2.5 The activity of PcpD was stimulated by TCHQ at low concentrations
Since product inhibition is a common regulating mechanism observed in enzymes, we examined whether PcpD could be inhibited by its catalytic product TCHQ. Surprisingly, the activity of PcpD was stimulated by TCHQ at low concentrations but inhibited at high concentrations (Figure 6). The activity of PcpD was increased by 40% and 83%, respectively, when TCHQ was at 50 μM and 100 μM in reaction mixture. However, PcpD was inhibited by almost 60% when the concentration of TCHQ reached 200 μM. The stimulation of PcpD by TCHQ at low concentrations was possibly through the positive cooperative binding of the substrate TCHQ. Because positive cooperative binding of substrate is usually observed in multimeric enzymes and through allosteric effects , the positive cooperative binding of TCBQ to trimeric PcpD might also be caused by an allosteric effect. We hypothesized that the other monomer units in the PcpD homo-trimer underwent conformational changes to facilitate the binding of TCBQ molecules upon the formation of a TCHQ molecule at the active site of a monomer unit. Calorimetric titration and far-UV CD studies were undertaken to examine the above hypothesis.

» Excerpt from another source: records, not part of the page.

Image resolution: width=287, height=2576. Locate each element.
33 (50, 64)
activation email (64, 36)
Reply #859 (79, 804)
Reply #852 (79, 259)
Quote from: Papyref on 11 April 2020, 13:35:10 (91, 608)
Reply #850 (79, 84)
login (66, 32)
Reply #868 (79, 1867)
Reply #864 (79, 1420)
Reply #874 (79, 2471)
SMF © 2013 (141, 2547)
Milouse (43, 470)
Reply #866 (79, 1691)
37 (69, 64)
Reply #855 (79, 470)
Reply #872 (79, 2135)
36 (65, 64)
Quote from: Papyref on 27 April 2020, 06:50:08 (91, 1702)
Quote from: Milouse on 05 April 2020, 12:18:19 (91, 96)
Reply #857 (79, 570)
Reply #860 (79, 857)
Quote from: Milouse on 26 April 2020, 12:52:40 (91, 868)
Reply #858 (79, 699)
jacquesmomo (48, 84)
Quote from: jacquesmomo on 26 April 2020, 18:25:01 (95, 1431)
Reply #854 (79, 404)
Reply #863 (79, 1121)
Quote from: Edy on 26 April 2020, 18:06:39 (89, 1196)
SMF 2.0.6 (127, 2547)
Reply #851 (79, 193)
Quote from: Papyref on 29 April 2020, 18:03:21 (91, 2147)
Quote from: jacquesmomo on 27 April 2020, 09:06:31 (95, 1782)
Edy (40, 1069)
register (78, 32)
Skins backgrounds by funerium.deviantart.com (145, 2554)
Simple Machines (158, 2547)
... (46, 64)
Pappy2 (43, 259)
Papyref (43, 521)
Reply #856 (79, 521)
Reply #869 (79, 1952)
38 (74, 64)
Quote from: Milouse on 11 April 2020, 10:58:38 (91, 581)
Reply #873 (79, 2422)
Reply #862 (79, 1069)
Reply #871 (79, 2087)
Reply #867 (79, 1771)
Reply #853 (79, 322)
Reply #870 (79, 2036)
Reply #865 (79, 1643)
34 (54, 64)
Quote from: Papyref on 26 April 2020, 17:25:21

However, we could not eliminate the possibility that TCHQ reduced the aggregates of PcpD, which, in turn, increased the activity of PcpD. DLS studies would be carried out on PcpD samples before and after the reaction to confirm this possibility. The inhibition of PcpD by TCHQ at high concentrations was likely due to product inhibition. We suspected that the inhibition of PcpD by TCHQ might not happen in S. chlorophenolicum cells because TCHQ was unlikely to accumulate to high concentrations due to the constitutive expression and relatively high catalytic efficiency of the downstream enzyme TCHQ reductive dehalogenase (PcpC) [25–27]. Therefore, PcpD would only be stimulated by TCHQ under in vivo conditions. The biological significance of this stimulating effect on PcpD by TCHQ is to minimize the presence and reduce the toxicity of TCBQ in S. chlorophenolicum.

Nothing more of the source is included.